Lynn Prather - 4/30/2013

 Separation Anxiety

N.C. Government Doubts that Citizens Can Make Their Own Decisions About Marriage

The North Carolina government is once again determined to stick its nose into the private lives of its citizens under the guise of promoting “traditional values.”   The N.C. General Assembly’s recent bill that is currently making its way through chambers will drastically change how married couples are allowed to separate and divorce.

Senate Bill 518, ironically titled the “Healthy Marriage Act,” would modify existing law, making it even harder for couples to go through the process of divorcing.  The current law in North Carolina requires that spouses must live in separate homes for a full year before dissolving the legal marital bond. During this time, however, spouses can work on separating their finances, their property and debts, and work out child custody, child support and spousal support issues.  Spouses are permitted to date others and can explore living on their own – separate from the other spouse – to determine whether this is indeed what they want.  Sometimes, after a few months of this kind of separation, spouses will reunite because they find they miss the other spouse too much. 

The new bill, the “Healthy Marriage Act” extends the required separation period to two years, and would require an individual to give their spouse written notice of their intent to divorce in order to start the clock on the separation.  As the Act is presently written, there is no way to shorten the two year separation period, even in cases of adultery, drug abuse, or when there is violence in the marriage. When the Act first appeared in the N.C. Senate, advocates for domestic violence victims decried this lack of an exemption and lawmakers promised that the language of the bill would be altered before it was put to a vote; however, there has been no sign that the bill’s sponsors have actually made good on that promise.  The language of the bill is the same today as it was when it was first filed and it does not provide protection or exemptions for victims of domestic violence or abuse.

Divorce in North Carolina 

In addition to lengthening the period of separation to two years, the Act requires spouses to attend courses on conflict resolution and improving communication skills. If the couple has children together, they would be required to complete a four hour course which outlines the impact of divorce on children. There is no mention in the bill of who would pay for these courses.  If it is the divorcing couple, this puts an unnecessary financial burden on two people who simply wish to dissolve their formal union, as if attorney’s fees and increased filing fees were not enough.  If the State of North Carolina intends to pay for the cost of “educating” couples who wish to divorce, then I question the motivations of a legislature that can find room for divorce counseling for responsible adults in its fiscal policies while viciously slashing the budgets of public schools to educate our children.  If there is a surplus in the budget, it would be better spent by requiring pre-marriage classes to help engaged couples understand what it will take to maintain a healthy marriage before they take the plunge.

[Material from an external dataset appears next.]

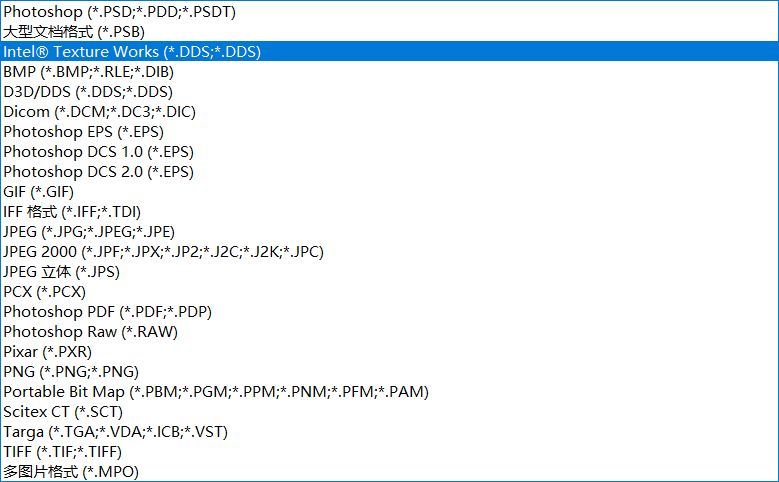
Task: Select Intel Texture Works DDS format
Action: click(132, 52)
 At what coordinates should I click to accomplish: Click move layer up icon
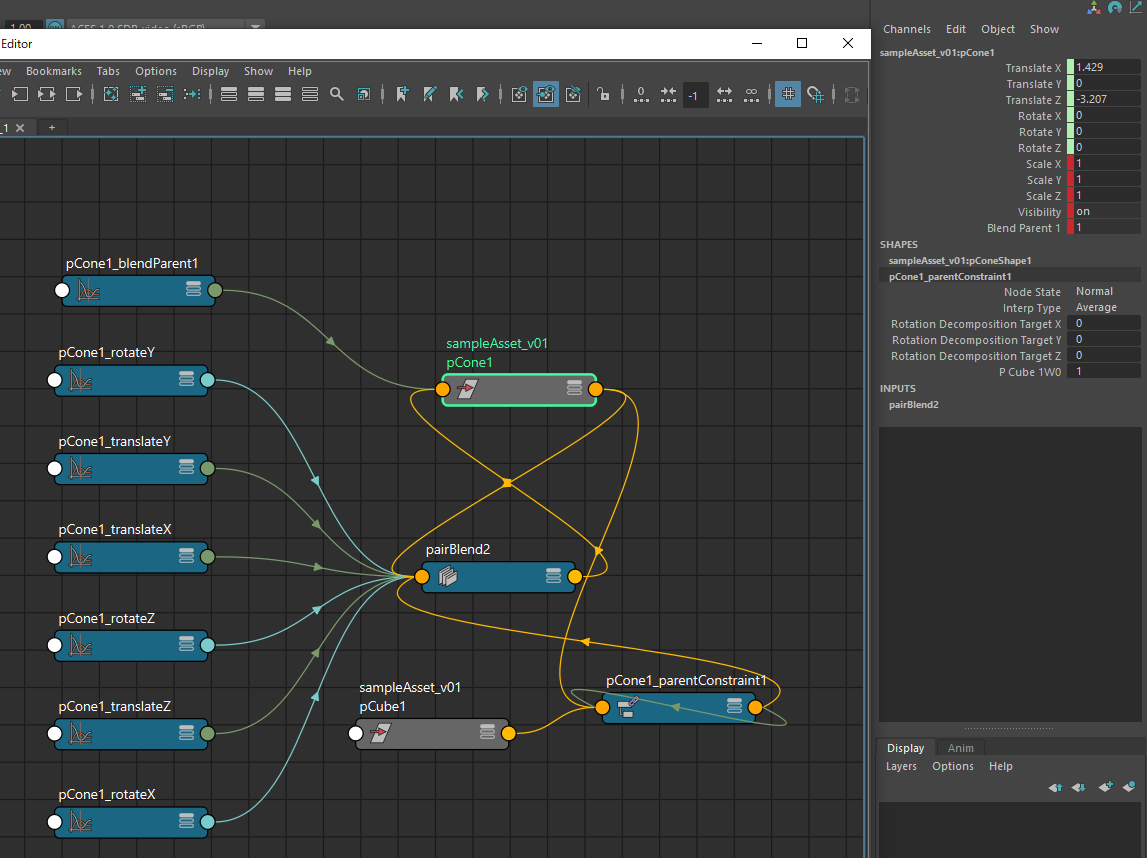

The alleged purpose of the Act is to discourage divorce and to encourage couples considering divorce to reconcile.  Proponents’ arguments supporting the bill are based partially on the fact that rates of divorce are slightly higher in North Carolina than the national average. According to a 2009 report from the U.S. Census Bureau, North Carolina averages 3.8 divorces per 1,000 residents, which is slightly above the national average of 3.4 divorces per 1,000 residents.   While this may initially sound surprising, what the proponents fail to mention is that North Carolina has significantly more marriages per 1,000 residents than the national average.  That same 2009 Census Bureau report reveals that 19 marriages took place for every 1,000 women in North Carolina, compared to the national average of 17.6 marriages for every 1,000 women. Nationally, men average 19.1 marriages per every 1,000 men whereas in North Carolina, the average is 20.4 marriages for every 1,000 men. North Carolina may have more divorces in a year, but we also have more weddings.    

There is one part of the proposed act that could be helpful to divorcing couples who are under financial strains but remain amicable with each other.  Under current law, spouses MUST maintain separate residences during the separation period in order to qualify for divorce. This can put financial hardship on the divorcing couple, especially if they can only afford to maintain one residence.  It can also create friction and arguments about who is going to move out and how the bills will be divided.  It is one thing if the relationship has become so strained as to make co-habitation no longer desirable – it is another if the State requires people to live separately as a condition of allowing them to divorce. If spouses were allowed to “separate” while still living in the same home, it would give some couples additional time to work out an economic plan before one has to undertake the expense of another household.  Currently, when one spouse “moves out,” that is the initiating signal to the State of North Carolina that the couple is interested in initiating divorce and starts the one-year separation clock.   With the new law, if a couple wishes to continue to live together while going through the divorce process, one must file a written notice of intent to begin the two-year clock.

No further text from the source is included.